Accounts vary as to what happened. Captain Ross, who was acclaimed a hero for the deed, claimed and probably honestly believed that he had caught and killed Peta Nacona, but in the melee, he pursued and shot a former Peta Nocona Mexican slave, whose Comanche name was Nobah, who was trying to save the fleeing Comanche women.

Quanah Parker, the chief's oldest son, once reportedly said in Dallas to Sul Ross, "No kill my father; he not there. I want to get it straight here in Texas history. After that, two year, three year maybe, my father sick. I see him die." Certainly, Quanah Parker told both friend and foe that his father had survived the massacre of his band, and died 3–4 years later of complications from old war wounds suffered against the Apache. In this account, strongly supported by the oral history of the Comanche people, Peta Nocona was away from the camp and hunting with Quanah Parker and a few other men when the attack occurred.

Several years after Pease River and the later death of his father, Quanah Parker was introduced into the band of his mother's people, the Comanche Nokoni (also called Destanyuka, not necessarily because of the taboo of the famous dead chief's, Quanah Parker's father, name). Chief Horseback (alias Kiyou) took his brother Pecos and him under his wing. Quanah Parker temporarily had left the Kwahadi band, then led by Pawʉʉra-o-coom (Bull Bear) as first chief and Kobay-o-burra (Wild Horse) as second chief.

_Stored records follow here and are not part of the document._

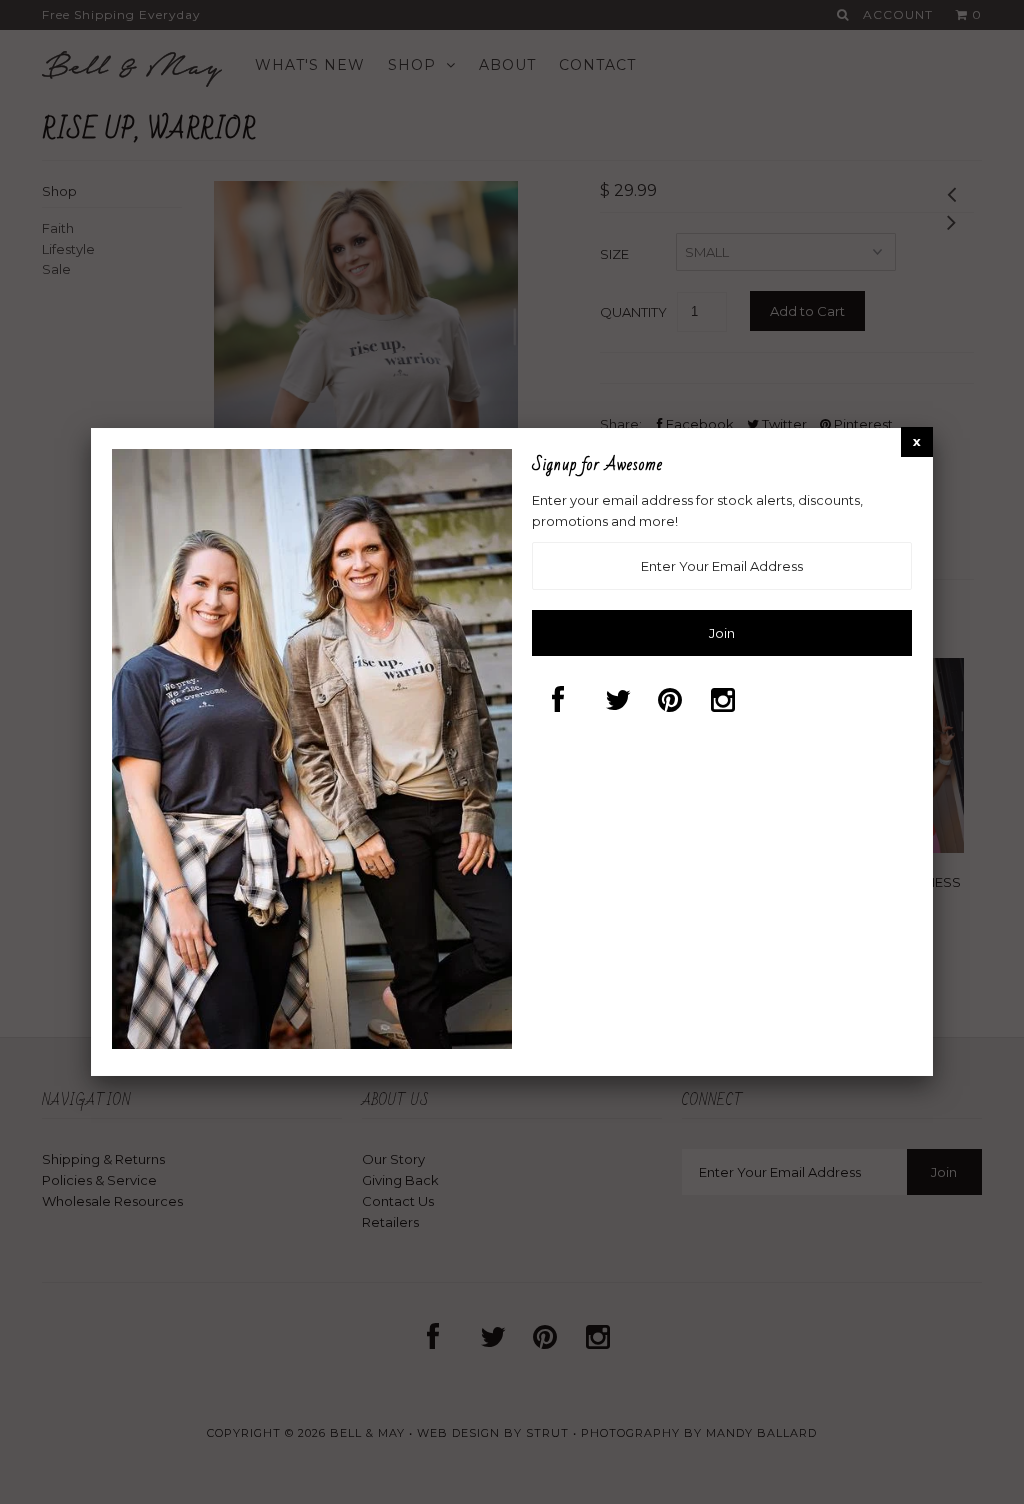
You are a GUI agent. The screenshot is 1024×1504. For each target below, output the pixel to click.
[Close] (917, 441)
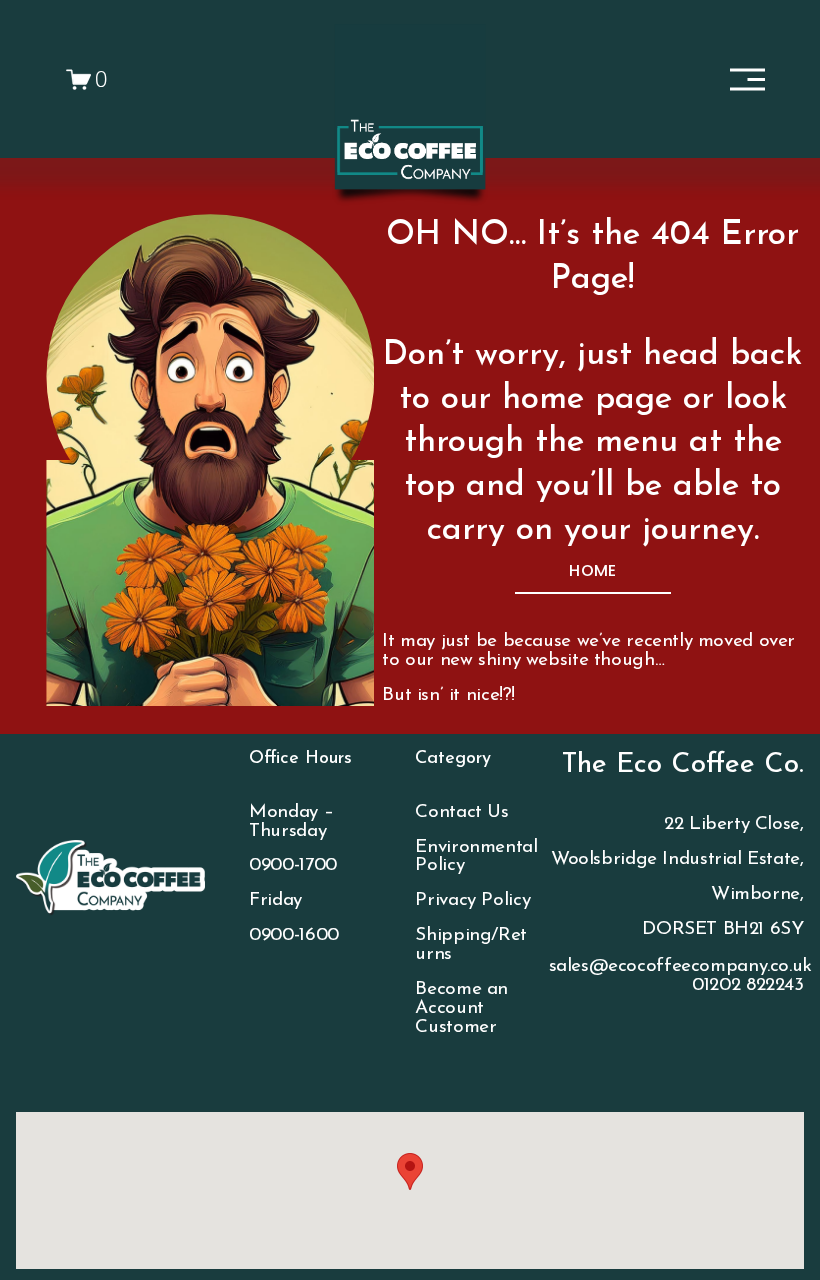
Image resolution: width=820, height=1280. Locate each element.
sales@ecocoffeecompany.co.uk (680, 967)
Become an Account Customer (461, 1009)
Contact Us (461, 813)
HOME (592, 570)
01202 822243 (747, 986)
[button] (410, 1171)
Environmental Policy (476, 857)
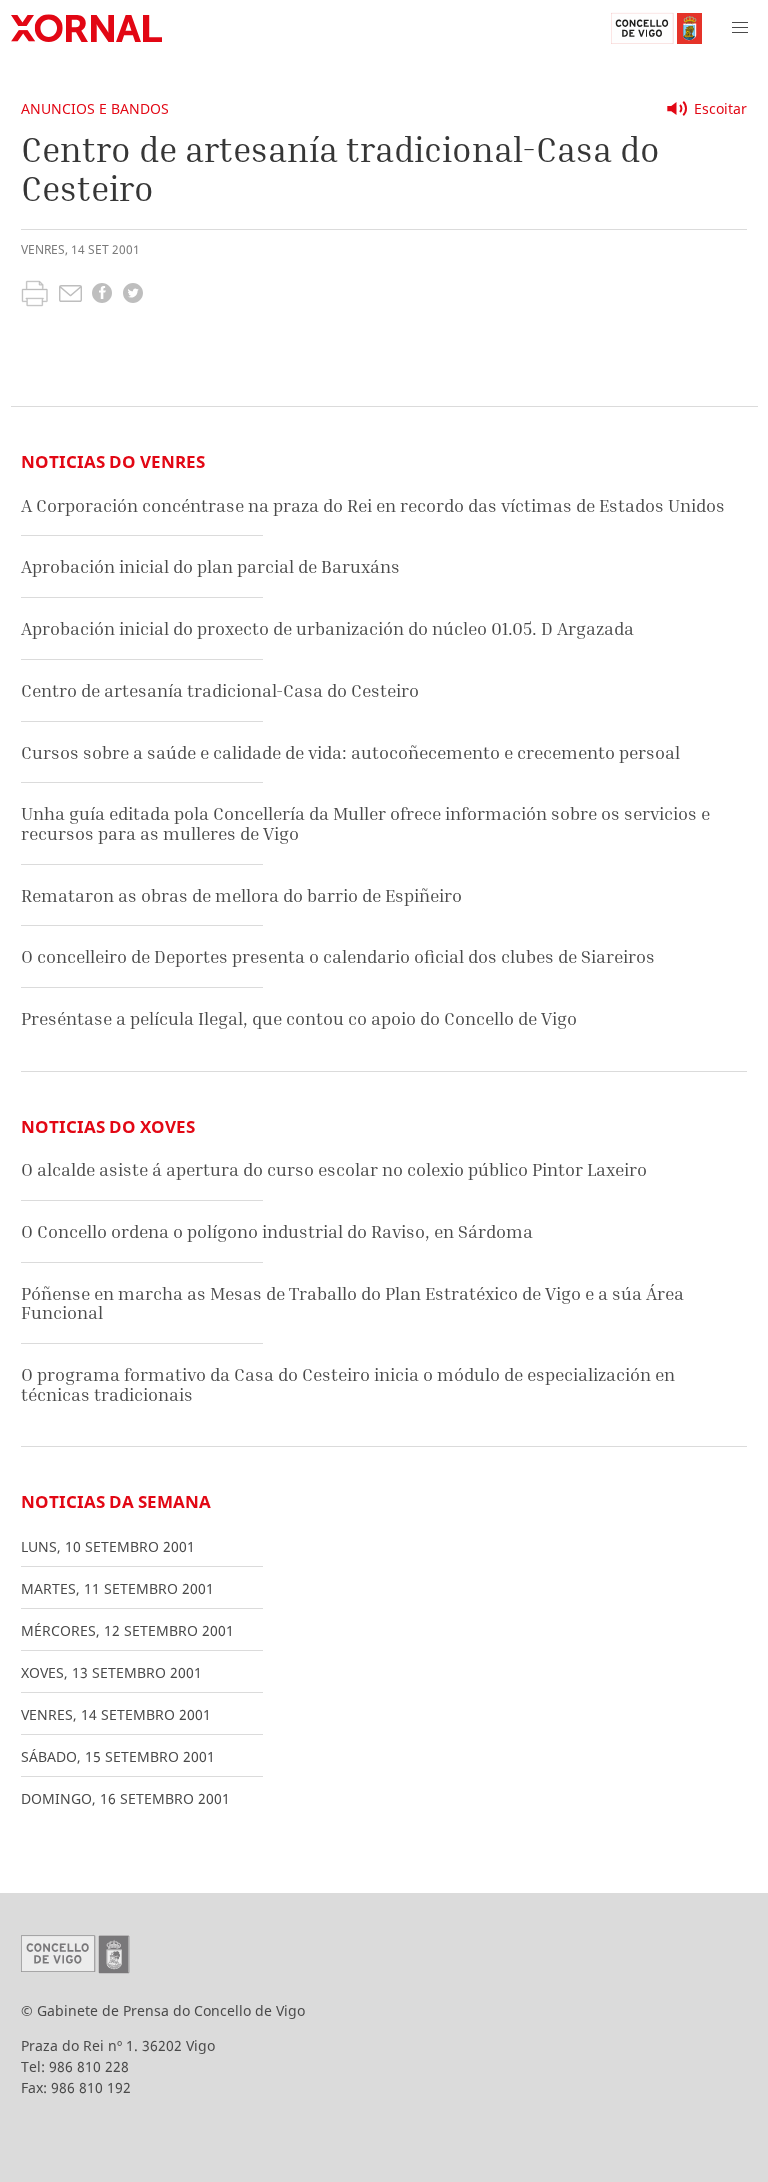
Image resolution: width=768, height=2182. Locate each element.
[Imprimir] (34, 296)
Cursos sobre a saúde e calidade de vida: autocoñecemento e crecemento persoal (350, 752)
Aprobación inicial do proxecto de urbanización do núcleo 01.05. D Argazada (327, 628)
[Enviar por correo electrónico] (70, 296)
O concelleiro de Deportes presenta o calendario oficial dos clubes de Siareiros (338, 956)
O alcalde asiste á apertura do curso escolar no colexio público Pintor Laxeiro (334, 1169)
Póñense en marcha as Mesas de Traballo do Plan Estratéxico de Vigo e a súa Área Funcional (352, 1303)
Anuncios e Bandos (95, 108)
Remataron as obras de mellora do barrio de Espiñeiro (241, 895)
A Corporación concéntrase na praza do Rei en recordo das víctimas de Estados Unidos (373, 505)
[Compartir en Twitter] (133, 295)
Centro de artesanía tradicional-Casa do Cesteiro (220, 690)
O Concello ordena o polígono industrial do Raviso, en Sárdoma (277, 1231)
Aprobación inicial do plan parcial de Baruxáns (210, 566)
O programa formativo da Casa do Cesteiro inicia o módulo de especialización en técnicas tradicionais (348, 1384)
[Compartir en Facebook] (102, 295)
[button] (740, 28)
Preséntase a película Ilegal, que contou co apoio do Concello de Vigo (299, 1018)
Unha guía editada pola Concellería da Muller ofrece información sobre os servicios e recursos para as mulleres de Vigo (365, 823)
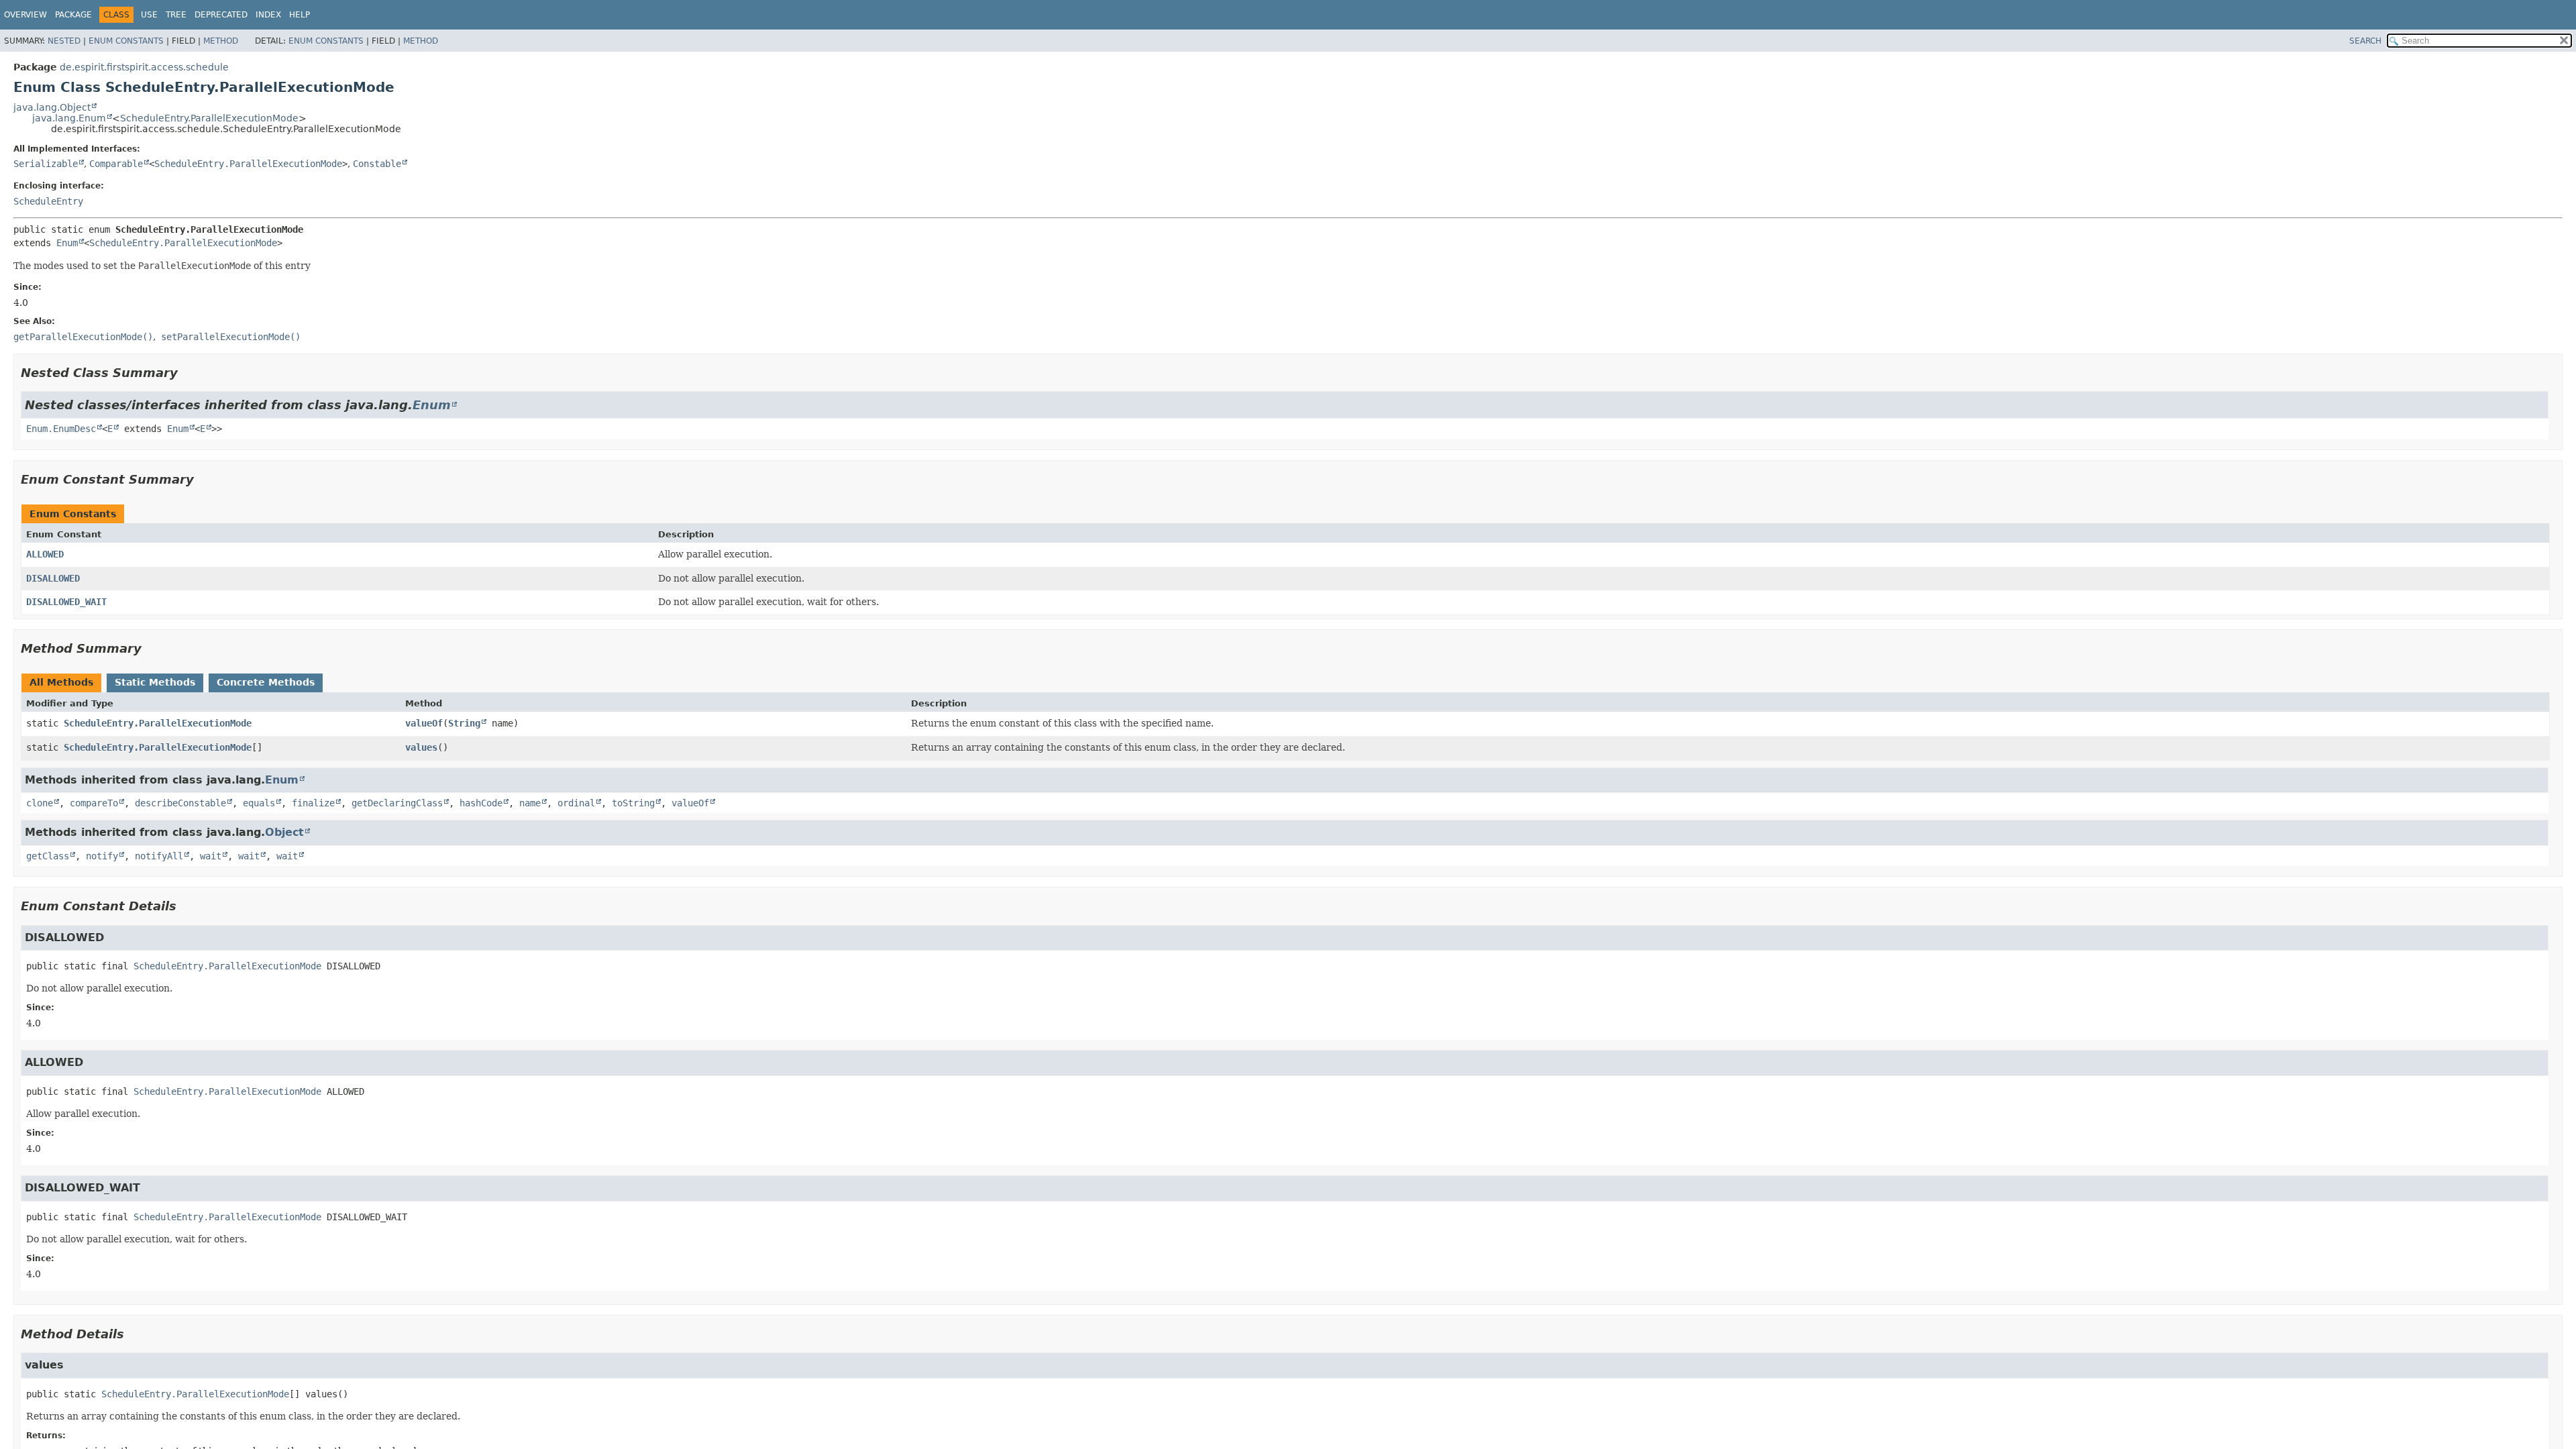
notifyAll (159, 856)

Until Peta Nocona died, he had taken care of his sons. Quanah Parker had not learned that his mother was White until Cynthia Ann Parker was abducted and forced back into White society, and he learned he was of mixed blood. Neither of his parents had discussed his white ancestry before. According to Quanah Parker and his warriors, Peta Nocona was a broken and bitter man after Pease River. He was never the same after his wife was taken from him, and died sometime around 1863 or 1864 of complications of old war wounds incurred fighting the Apaches, and from grief at the loss of his wife and infant daughter.

Nye claimed that he encountered men who saw Peta Nocona alive several years after Pease River when he was ill with an infected war wound. This version strongly supports Quanah Parker's claim that his father survived Pease River and died 3–4 years later. Nye confirmed Quanah Parker's account that Peta Nocona and Cynthia Ann Parker had been an exceptionally happy couple, and the forced separation killed them both: Cynthia Ann Parker starved herself to death, and Peta Nocona withered away.

== Fictional and dramatic representations ==
- The 2008 miniseries Comanche Moon featured Peta Nocona as a minor character, played by Alan Tafoya.